Data shown:

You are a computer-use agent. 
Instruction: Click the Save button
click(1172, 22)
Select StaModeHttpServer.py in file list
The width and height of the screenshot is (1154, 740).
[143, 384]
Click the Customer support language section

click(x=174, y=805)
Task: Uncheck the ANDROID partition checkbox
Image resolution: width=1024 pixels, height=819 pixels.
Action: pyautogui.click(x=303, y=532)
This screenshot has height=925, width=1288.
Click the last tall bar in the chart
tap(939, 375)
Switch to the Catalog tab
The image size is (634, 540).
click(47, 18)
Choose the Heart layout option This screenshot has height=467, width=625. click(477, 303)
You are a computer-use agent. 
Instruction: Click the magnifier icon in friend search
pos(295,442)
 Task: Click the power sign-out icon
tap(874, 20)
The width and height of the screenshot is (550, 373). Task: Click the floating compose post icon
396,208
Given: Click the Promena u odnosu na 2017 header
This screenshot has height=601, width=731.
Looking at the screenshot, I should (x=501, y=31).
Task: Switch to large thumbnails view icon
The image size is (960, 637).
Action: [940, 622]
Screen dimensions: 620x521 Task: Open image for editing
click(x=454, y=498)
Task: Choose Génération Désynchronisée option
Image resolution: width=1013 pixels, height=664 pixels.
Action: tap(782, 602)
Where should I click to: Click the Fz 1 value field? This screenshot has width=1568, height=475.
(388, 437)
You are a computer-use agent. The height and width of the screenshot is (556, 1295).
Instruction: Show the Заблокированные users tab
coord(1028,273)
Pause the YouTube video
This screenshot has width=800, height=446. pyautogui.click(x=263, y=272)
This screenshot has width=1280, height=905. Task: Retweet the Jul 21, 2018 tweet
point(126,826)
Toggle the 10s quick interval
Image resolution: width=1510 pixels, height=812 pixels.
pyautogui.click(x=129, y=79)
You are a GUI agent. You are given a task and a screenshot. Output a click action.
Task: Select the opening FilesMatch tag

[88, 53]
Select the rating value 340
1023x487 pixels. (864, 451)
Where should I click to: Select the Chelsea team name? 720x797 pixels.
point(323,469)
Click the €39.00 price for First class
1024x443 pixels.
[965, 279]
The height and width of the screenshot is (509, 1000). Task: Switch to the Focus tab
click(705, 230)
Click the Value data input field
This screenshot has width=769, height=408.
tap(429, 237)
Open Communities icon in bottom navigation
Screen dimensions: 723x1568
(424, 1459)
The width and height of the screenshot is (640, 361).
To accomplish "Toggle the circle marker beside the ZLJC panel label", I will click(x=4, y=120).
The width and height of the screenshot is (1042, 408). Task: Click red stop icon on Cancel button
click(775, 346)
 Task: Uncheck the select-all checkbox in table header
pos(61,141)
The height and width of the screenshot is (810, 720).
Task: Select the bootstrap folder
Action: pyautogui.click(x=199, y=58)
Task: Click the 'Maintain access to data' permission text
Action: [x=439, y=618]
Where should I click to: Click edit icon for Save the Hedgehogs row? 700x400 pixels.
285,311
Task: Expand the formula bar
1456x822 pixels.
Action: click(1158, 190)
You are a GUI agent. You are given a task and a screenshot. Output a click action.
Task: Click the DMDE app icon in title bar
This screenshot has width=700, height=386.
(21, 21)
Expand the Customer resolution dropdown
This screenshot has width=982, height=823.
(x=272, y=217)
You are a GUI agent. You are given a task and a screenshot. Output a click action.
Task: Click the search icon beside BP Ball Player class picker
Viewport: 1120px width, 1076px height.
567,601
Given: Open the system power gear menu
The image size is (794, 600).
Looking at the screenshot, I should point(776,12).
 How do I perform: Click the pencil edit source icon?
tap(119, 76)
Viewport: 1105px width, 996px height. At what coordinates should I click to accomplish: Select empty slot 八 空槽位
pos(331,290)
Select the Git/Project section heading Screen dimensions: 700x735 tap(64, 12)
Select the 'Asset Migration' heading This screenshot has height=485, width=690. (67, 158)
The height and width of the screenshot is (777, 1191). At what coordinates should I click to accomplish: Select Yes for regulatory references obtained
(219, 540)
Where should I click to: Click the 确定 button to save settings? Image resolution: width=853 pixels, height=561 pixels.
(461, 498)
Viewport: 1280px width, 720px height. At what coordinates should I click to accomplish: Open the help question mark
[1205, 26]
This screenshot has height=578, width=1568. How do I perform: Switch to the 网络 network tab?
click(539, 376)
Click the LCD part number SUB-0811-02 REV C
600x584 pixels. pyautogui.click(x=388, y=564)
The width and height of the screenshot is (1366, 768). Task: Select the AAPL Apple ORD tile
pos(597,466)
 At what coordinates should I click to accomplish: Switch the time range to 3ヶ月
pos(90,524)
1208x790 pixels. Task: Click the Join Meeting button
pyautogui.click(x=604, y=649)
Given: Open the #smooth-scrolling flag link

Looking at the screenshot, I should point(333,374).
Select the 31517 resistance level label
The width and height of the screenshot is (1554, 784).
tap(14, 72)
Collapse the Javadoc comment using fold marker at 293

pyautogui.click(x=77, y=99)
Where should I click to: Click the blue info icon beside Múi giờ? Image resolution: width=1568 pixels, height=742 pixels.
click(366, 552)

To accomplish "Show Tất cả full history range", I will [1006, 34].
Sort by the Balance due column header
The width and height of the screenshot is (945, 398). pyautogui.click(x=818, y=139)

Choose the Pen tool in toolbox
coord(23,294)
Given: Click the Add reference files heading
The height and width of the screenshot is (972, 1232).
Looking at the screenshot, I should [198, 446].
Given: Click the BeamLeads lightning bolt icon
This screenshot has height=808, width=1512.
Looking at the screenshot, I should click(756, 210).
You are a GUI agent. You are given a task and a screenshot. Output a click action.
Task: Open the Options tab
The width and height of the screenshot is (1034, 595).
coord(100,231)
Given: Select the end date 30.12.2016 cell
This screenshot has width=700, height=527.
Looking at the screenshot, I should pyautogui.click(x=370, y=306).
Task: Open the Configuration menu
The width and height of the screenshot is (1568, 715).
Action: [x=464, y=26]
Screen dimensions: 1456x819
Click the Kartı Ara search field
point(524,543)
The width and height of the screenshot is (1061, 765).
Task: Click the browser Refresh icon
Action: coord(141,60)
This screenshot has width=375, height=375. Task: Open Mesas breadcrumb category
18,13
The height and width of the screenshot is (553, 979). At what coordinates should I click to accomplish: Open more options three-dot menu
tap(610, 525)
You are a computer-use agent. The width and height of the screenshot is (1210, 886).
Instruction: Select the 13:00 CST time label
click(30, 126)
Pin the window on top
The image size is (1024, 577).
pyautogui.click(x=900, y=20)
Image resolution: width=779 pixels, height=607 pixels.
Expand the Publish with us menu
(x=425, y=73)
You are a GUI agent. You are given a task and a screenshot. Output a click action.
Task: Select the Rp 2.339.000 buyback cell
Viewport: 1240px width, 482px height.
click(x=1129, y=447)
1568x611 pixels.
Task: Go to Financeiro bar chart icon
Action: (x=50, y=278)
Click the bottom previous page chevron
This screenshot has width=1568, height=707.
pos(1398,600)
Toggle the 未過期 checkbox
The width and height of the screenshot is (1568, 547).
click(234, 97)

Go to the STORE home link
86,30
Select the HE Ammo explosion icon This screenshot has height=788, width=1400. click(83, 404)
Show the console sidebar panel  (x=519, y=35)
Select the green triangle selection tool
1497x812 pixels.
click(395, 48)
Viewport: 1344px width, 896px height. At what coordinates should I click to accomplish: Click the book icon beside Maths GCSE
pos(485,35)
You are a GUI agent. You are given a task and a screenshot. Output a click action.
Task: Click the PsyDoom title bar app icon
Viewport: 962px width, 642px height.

What is expected:
Go line by line through the records and copy those that contain the word "cell".

Written solution:
Given: Select the end date 30.12.2016 cell
Task: Select the Rp 2.339.000 buyback cell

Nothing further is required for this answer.